Dito tudo isso, aftercare é o que não pode faltar no final. Traduzido preguiçosamente como “cuidado após”, esse é um conjunto de atividades de conexão e afeto essencial depois de qualquer prática mais intensa durante o sexo. Pode ser tomar banho junto, cuidar das possíveis marcas na pele, deitar de conchinha, oferecer água, beijar lento, conversar sobre o que foi legal e o que talvez seja melhor não repetir, fazer massagem, enfim, qualquer ato de carinho e atenção que ajude a reforçar o respeito entre as pessoas envolvidas, retornar ao estado tranquilo, acalmando os níveis de adrenalina e deixando a respiração menos ofegante. Caso tenha existido qualquer momento de culpa, vergonha ou medo (ou até disforia pós-coito, que pode acontecer depois de qualquer atividade sexual), o aftercare vem pra amparar e acalmar os ânimos. Caso tenha corrido tudo como o esperado e desejado, ele chega pra encerrar com chave de ouro.

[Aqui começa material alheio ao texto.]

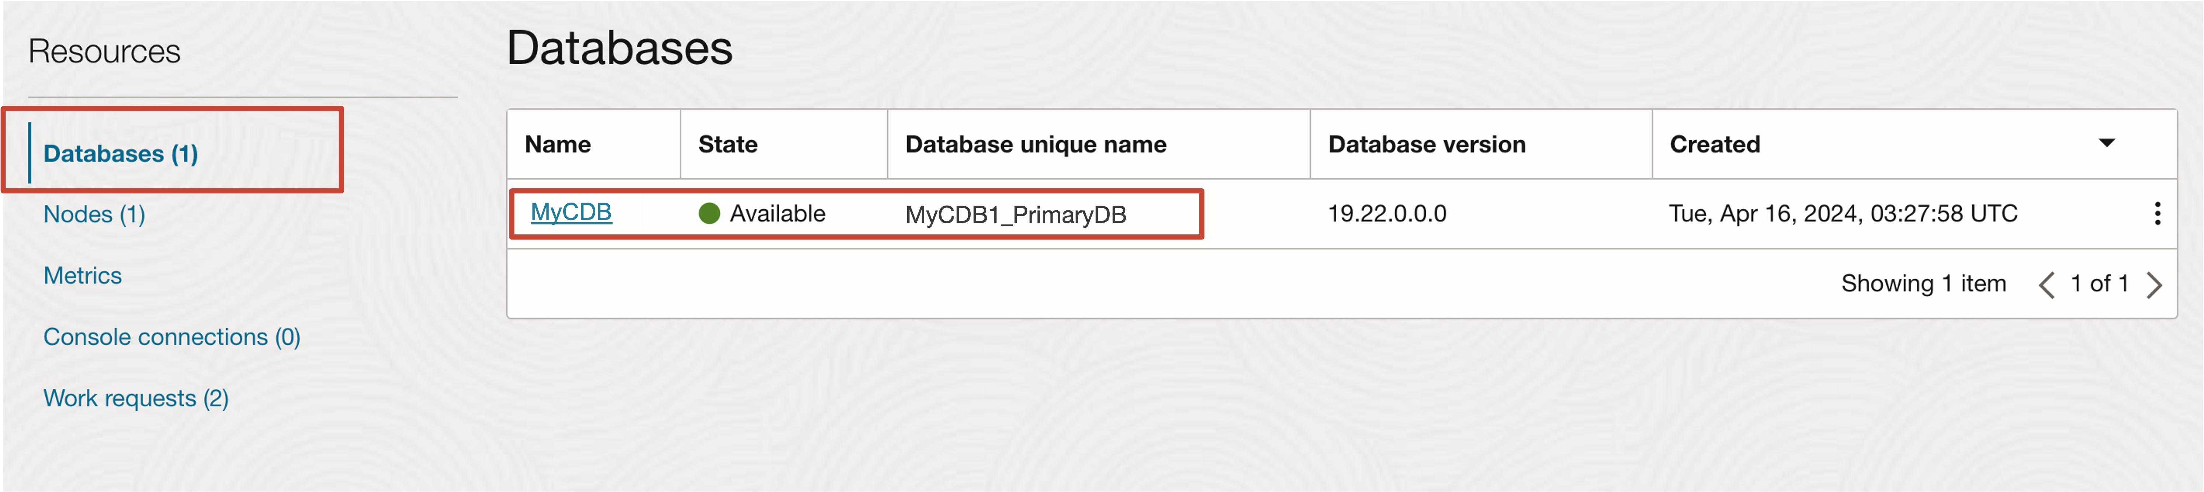Sort by the Created column header
This screenshot has width=2204, height=492.
[x=1715, y=144]

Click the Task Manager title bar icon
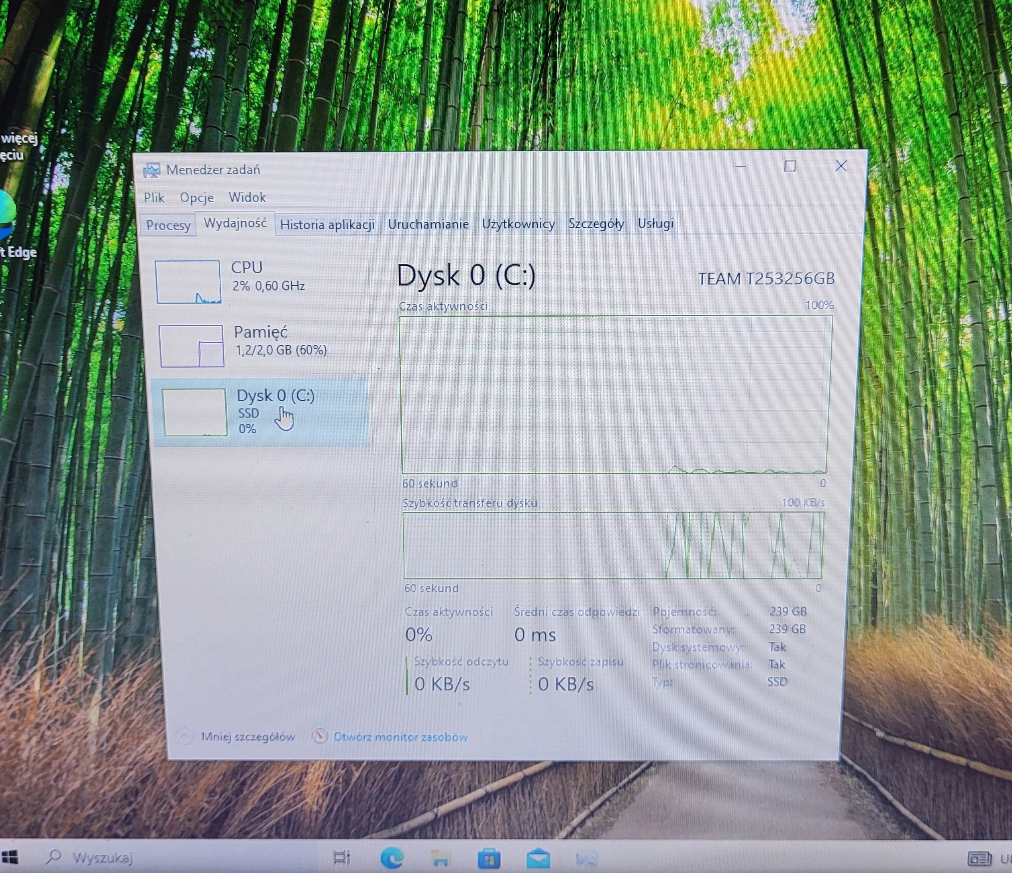click(151, 170)
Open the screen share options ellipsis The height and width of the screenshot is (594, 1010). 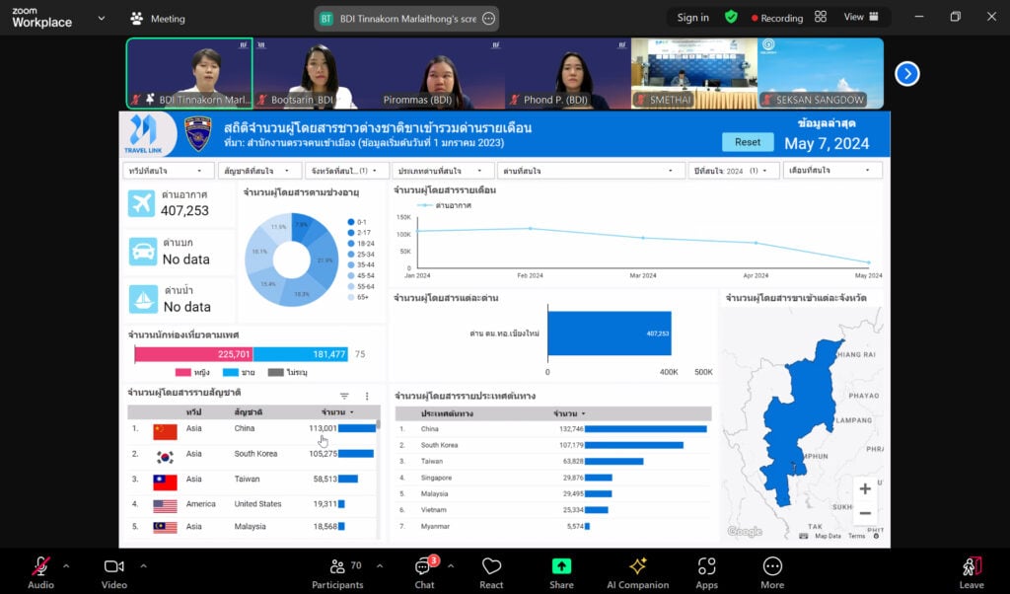pyautogui.click(x=488, y=18)
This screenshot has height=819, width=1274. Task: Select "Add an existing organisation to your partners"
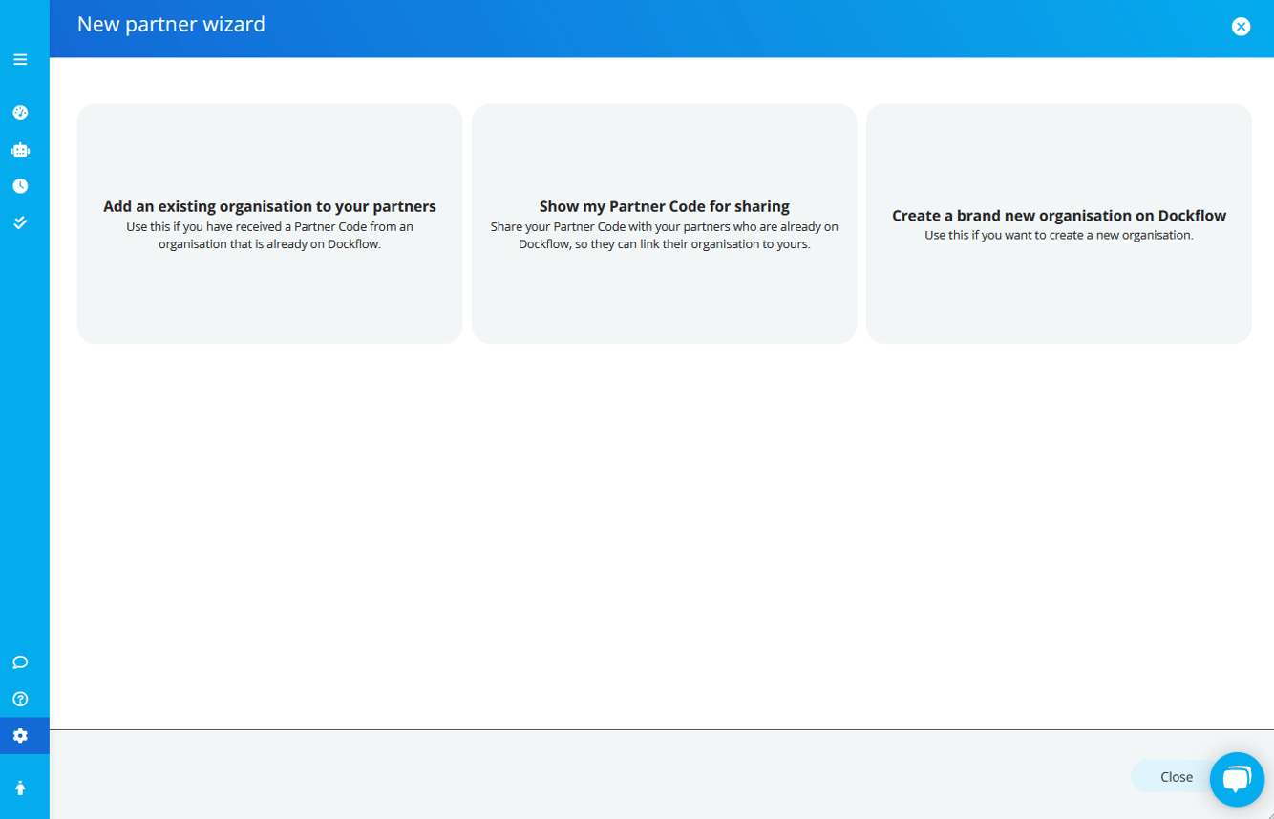point(269,206)
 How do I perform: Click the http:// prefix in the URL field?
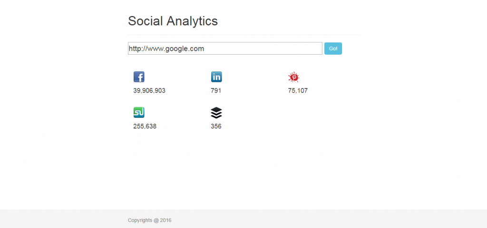pos(137,49)
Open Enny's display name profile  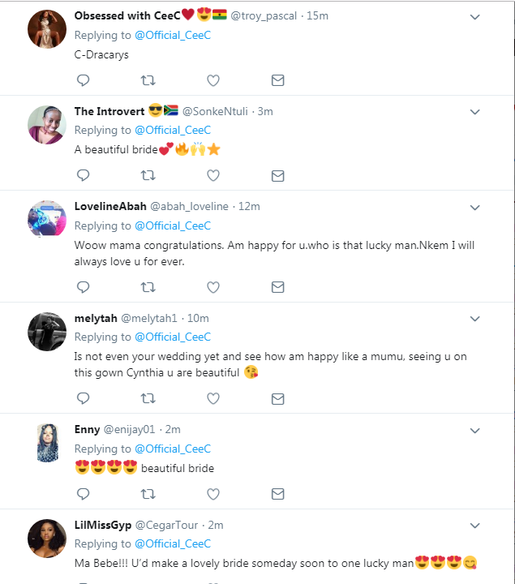86,429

Pra finalizar, o que eu percebi é que sentimos atração pelo erotismo que os jogos de poder possuem, não pela violência. Foi necessário o abandono de algumas crenças conflituosas que balançavam num pêndulo entre a culpa cristã e o medo de não ser feminista o suficiente pra que o prazer pudesse ganhar espaço. Foi como redescobrir a minha própria sexualidade e entender que os desejos podem não caber na caixa do esperado socialmente, mas que se eu os liberto, sinto como se eles finalmente chegassem em casa. O prazer gosta de rir na cara das expectativas internas e externas – o que eu fiz foi apenas me dar a permissão pra rir junto dele. Afinal de contas, o sexo, independentemente de ser com pitadas de BDSM ou completamente baunilha, é sobre se divertir enquanto descobre mais de si e do outro, não é mesmo? Melhor ainda quando conseguimos nos cuidar e curar através do subversivo, num ambiente seguro, minuciosamente criado pra que se possa ser e sentir até onde os limites vão, no equilíbrio perfeito que cada pessoa vai encontrar entre o peso e a leveza, a dor e o prazer, o controle e o descontrole, o veneno e o antídoto.